Thank you Big Dave for this one (no that is not Big Dave above, that's my adopted father, drinking joe out of a jar. Go Pops!).
Back before captain Scott went outside for some time, captain Rott discovered the brown bean we know today as coffee. Known back then as brown god’s testies, they provided him sustenance during the long nights circling the south reading ring road (Obviously he was also famous for his complete lack of explorer’s guts, but was the first man to discover slough).
He stumbled across the beans when he was passing a local star bucks and ate from the little “taster trough”, and decided these were indeed amazing. From here on his travels he ate the beans (he stole his supplies from different cafes, never visiting the same one twice in one week).
It wasn’t until three years later that his son Scrott Rott, made the first cup of “joe”. He came across it when he was making instant noodles in a pan of boiling water tripped on some of his father leavings. By this point the captain Rott was horribly addicted to what he now called brown dark mistresses of glorification and gurning fun, and was in turn trying to hide the beans around the house but often left them strewn across the floor and in the path of any unwary on comers.
Scrott slipped on the beans and in a mad turn of events that followed.
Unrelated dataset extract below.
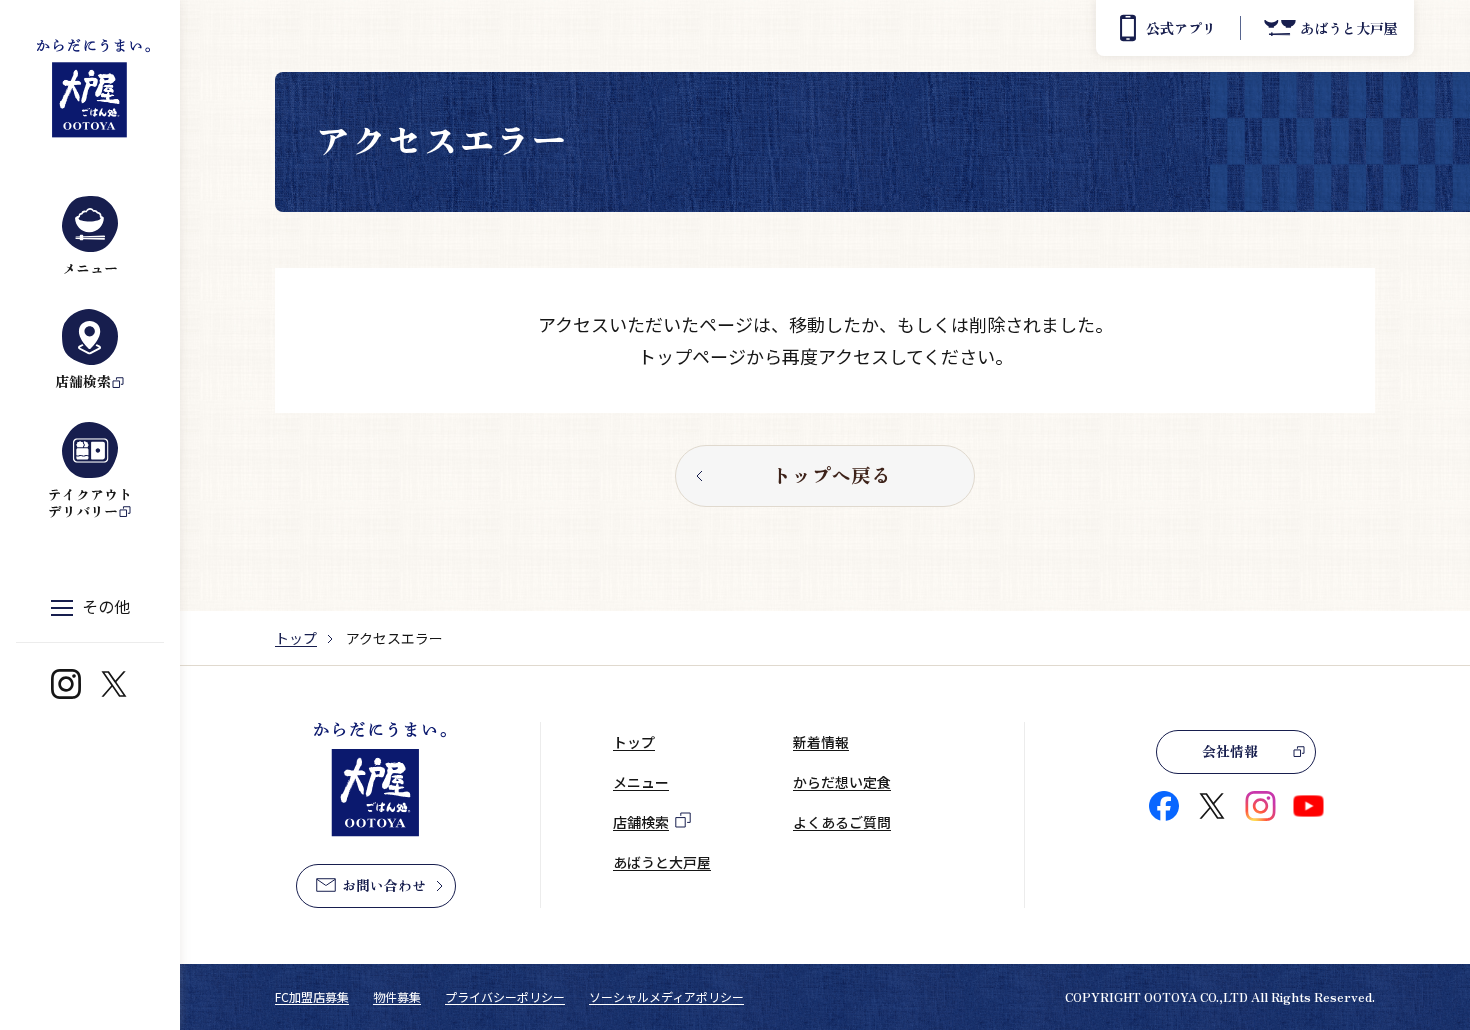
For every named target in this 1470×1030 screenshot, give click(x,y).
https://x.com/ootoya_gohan (114, 684)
The beans being crushed by his foot flew into a coffee cup (which is ironic as the drink was named after the cup) and the noodles blinded the poor boy whilst the boiling water splashed into the cup making the drink we know and love today…which is strange as it wasn’t instant.
As a side note starbucks was not actually a coffee house at the time just a shop where people looked trendy and cool and looked at weird looking beans and scoffed at those less fortunate.